■ DOCUMENT EXCERPT:

# # # # #

EU warns gas problems "unacceptable"

EU warns gas problems "unacceptable"Brussels/Strasbourg, France  - The failure of Russia and Ukraine to deliver natural gas to the European Union despite repeated promises to do so is "unacceptable" and unjustified, the bloc's executive said Tuesday.

The European Commission believes that there is "no justification for these problems to continue" and Russia and Ukraine "have to realise that the situation is simply unacceptable," commission spokesman Johannes Laitenberger said.

The spokesman further warned that the credibility of both sides was now "on the line."

"EU consumers should not be held hostage to what is clearly a bilateral issue," he said.

Both countries had promised to renew the flow of gas to the EU by Tuesday morning, but initial hopes were quickly dashed as Russia accused Ukraine of stopping its gas transfers and Ukraine accused Russia of sending so little gas that it was not possible to pump it onwards.

Officials in Brussels said that both countries were also denying EU monitors full access to their respective central gas control rooms, in "clear violation" of earlier agreements.

Laitenberger's comments, made after a commission meeting in the French city of Strasbourg, came as the EU launched a frantic round of diplomacy with Russia and Ukraine in a bid to restart supplies.

Czech Prime Minister Mirek Topolanek, whose country currently holds the EU's rotating presidency, called his Ukrainian counterpart, Yulia Tymoshenko, to demand an explanation.

Tymoshenko replied that "the pressure of gas arriving from the Russian Federation (was) too low," a presidency statement said.

Commission head Jose Manuel Barroso, meanwhile, told Russian Prime Minister Vladimir Putin that the EU was disappointed "at both the levels of gas flowing through the pipelines ... and the access of our monitors to the (control) centres," commission officials said.

The situation regarding the monitors' access had improved by the afternoon, but was still not fully resolved, Laitenberger later said.

Meanwhile, the prime ministers of Bulgaria and Slovakia, whose countries have been completely cut off from gas supplies since Gazprom closed its taps to Europe through Ukraine last week, planned to fly to Moscow on Wednesday to discuss the crisis, the Interfax news agency quoted Putin as saying.

# # # # #

■ EXTRACTED MATERIAL:
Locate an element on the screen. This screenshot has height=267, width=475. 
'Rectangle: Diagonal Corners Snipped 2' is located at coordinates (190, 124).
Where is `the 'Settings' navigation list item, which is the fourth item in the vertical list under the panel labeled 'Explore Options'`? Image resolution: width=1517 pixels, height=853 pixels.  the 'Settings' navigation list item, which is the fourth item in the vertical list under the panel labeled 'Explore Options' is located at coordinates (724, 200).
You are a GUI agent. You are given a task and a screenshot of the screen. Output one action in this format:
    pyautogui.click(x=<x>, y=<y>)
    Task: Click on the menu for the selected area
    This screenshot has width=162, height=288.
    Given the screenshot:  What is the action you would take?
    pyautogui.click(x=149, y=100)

# # # # #

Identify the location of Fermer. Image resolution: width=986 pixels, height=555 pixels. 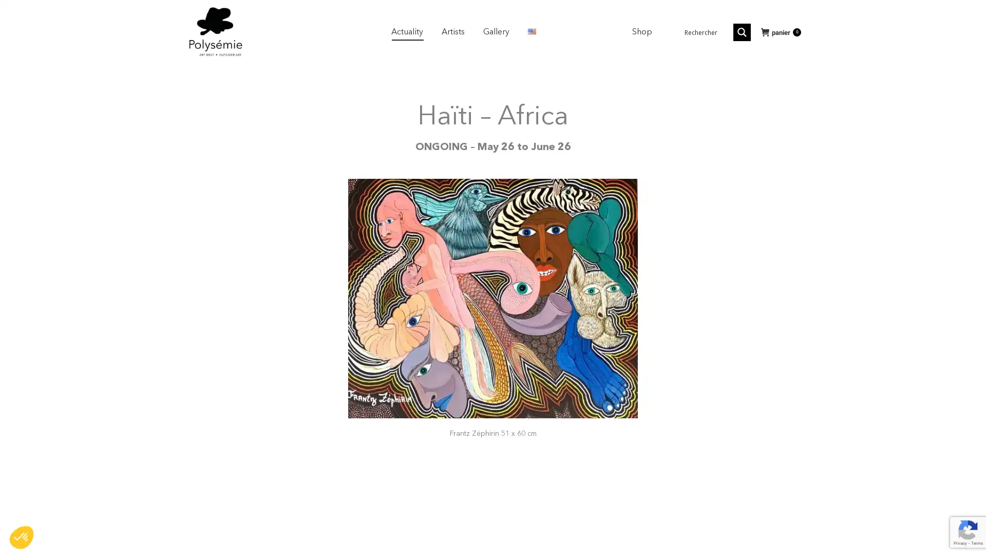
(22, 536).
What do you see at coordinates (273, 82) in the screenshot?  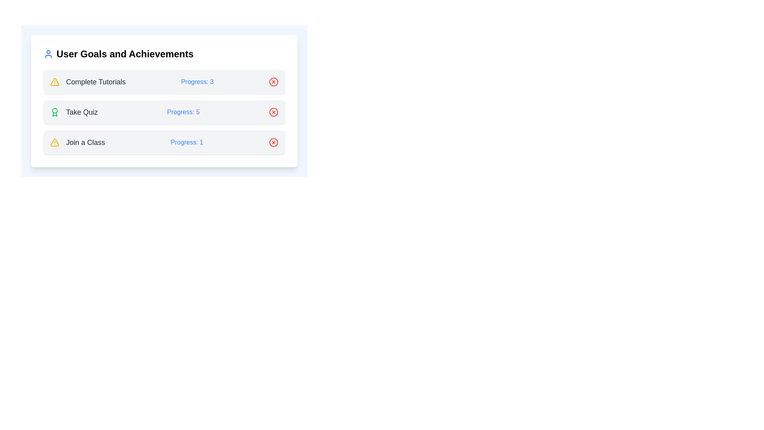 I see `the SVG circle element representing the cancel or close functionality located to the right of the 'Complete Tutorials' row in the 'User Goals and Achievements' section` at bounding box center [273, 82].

# # # # #

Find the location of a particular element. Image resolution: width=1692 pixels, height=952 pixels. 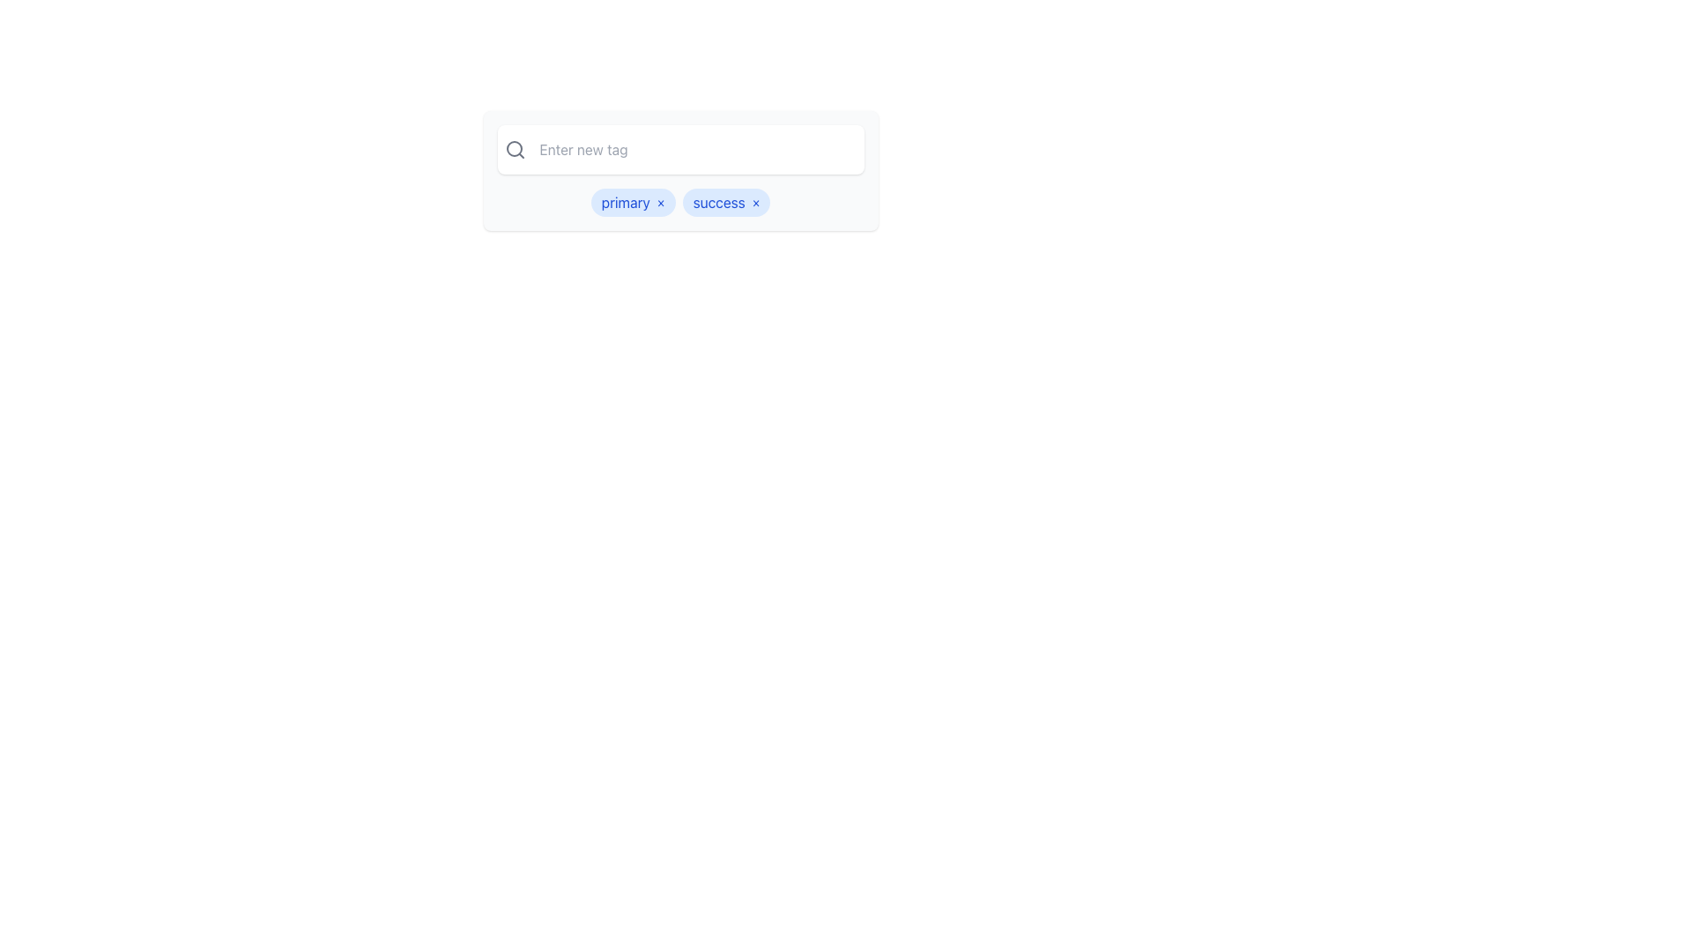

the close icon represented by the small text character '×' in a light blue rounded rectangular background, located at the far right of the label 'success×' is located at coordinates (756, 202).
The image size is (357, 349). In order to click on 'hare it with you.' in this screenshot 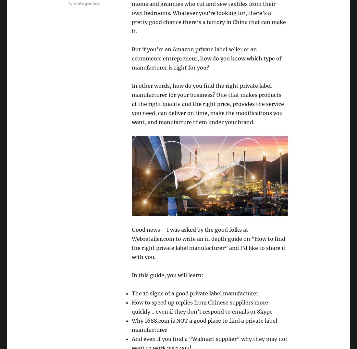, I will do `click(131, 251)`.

# # # # #

■ WHAT IS ASKED: Please list every person named in the gas news article above.

■ SOLUTION FOR THIS EXERCISE: Johannes Laitenberger, Mirek Topolanek, Yulia Tymoshenko, Jose Manuel Barroso, Vladimir Putin